To design the best conditioning and training program for your dog you must have:

  •  A basic understanding of performance metabolism
  • A working knowledge of the canine anatomy
  • A technique that can be used to assess these two areas.

The working dog and the canine athlete require a different view medically than the normal companion canine. The tried and true methodologies of the past are often inadequate for establishing the levels of performance required by today’s standards.  To best address the medical conditions of performance,  the veterinarian must have a working knowledge of the physiological, and psychological demands placed upon these dogs.  Trainers and owners should also have an understanding of the physiological demands placed upon their dogs.  This mutual understanding is the basis for a synergistic veterinary/client relationship.  Therefore the following information is provided to help both parties to develop training, conditioning, nutritional, health care and breeding programs based upon the needs of the performance dog.

Canine sports medicine is the field of veterinary medicine devoted to the special needs of the working dogs and the canine athletes.  The methodologies that are used in Canine Sports Medicine can also be used in the active pet dogs and the couch potatoes.

Canine Sports Medicine is divided into two areas of interest, Pre-Performance and Post-Performance.
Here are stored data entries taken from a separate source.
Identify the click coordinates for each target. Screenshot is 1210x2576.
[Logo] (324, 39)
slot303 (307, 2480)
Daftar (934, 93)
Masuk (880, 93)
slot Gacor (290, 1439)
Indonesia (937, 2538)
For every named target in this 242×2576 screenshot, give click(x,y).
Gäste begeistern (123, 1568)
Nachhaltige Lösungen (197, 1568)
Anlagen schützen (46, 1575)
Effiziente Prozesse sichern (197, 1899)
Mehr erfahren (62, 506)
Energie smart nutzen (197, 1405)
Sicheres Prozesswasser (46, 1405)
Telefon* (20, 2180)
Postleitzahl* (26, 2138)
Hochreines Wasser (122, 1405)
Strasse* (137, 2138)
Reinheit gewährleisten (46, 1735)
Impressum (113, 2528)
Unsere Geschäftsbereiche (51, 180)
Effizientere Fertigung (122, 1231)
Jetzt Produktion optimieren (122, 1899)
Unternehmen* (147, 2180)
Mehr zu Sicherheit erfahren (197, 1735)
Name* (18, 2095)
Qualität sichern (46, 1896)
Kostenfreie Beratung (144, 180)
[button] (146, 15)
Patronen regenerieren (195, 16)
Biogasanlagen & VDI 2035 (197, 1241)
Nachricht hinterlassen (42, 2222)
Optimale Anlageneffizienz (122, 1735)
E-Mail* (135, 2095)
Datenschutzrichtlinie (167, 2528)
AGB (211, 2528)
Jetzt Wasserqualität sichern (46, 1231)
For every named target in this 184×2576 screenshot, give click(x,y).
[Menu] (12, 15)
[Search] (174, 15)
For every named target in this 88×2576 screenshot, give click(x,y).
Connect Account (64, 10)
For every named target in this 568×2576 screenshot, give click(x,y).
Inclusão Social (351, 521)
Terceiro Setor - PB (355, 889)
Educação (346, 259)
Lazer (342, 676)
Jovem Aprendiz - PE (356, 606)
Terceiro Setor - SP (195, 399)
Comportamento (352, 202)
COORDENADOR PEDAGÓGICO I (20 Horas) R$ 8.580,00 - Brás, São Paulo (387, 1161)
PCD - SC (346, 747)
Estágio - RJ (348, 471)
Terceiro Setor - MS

This area of medicine includes conditioning and  training for optimum output and prevention of illness and injury. Post-Performance medicine includes the decisions of treatment or therapy of an injury and then a rehabilitation program that allows the athlete to return to its work safely and efficiently.
Areas of influence are: 


  • Genetics
  • Training
  • Conditioning
  • Nutrition
  • Injury Prevention
Areas of influence are: 


  • Nutrition
  • Medical Care
  • Injury Treatment
  • Rehabilitation
  • Reconditioning

There are 3 general conditions that have a detrimental affect on performance:

      1. Fatigue
      2. Pain
      3. Psychology (Drive)


        The moment fatigue sets in, it will begin to diminish the level of performance.  Energy and focus is diverted away from the activity and utilized by the body to maintain function. Designing a training and conditioning program to suit the type of work or athletic event your dog competes in can minimize the affects of fatigue.  The program should address: Genetics (breeding), Training, Conditioning, Nutrition, and Health Care.


        The effects of pain on performance usually go unnoticed.  The dog has the ability to minimize pain by altering body movement in such a way that the abnormality is unperceivable by the naked eye.  This altered movement created by the primary cause of pain puts altered forces upon the rest of the body.  In the athletic or active dog these abnormal forces lead to secondary and tertiary gait problems.  At some point in this chain of events breakdown occurs and an injury will be the result.


        If the drive to compete is not in the dog it does not matter what kind of condition the dog is in it will not perform at it’s full potential.  This psychology could be a result of genetics or training, or it could be medical. Both of the two previous affectors can alter the psychology or drive of the canine athlete.  Sometimes the will to perform will over-ride these conditions.  This can be good for a single event, but can push the body past normal limits which can affect future performances.  The effects of fatigue or pain will then act to divert attention away from the competitive performance or daily task.  Before beginning any animal behavior therapy the medical problems should be resolved.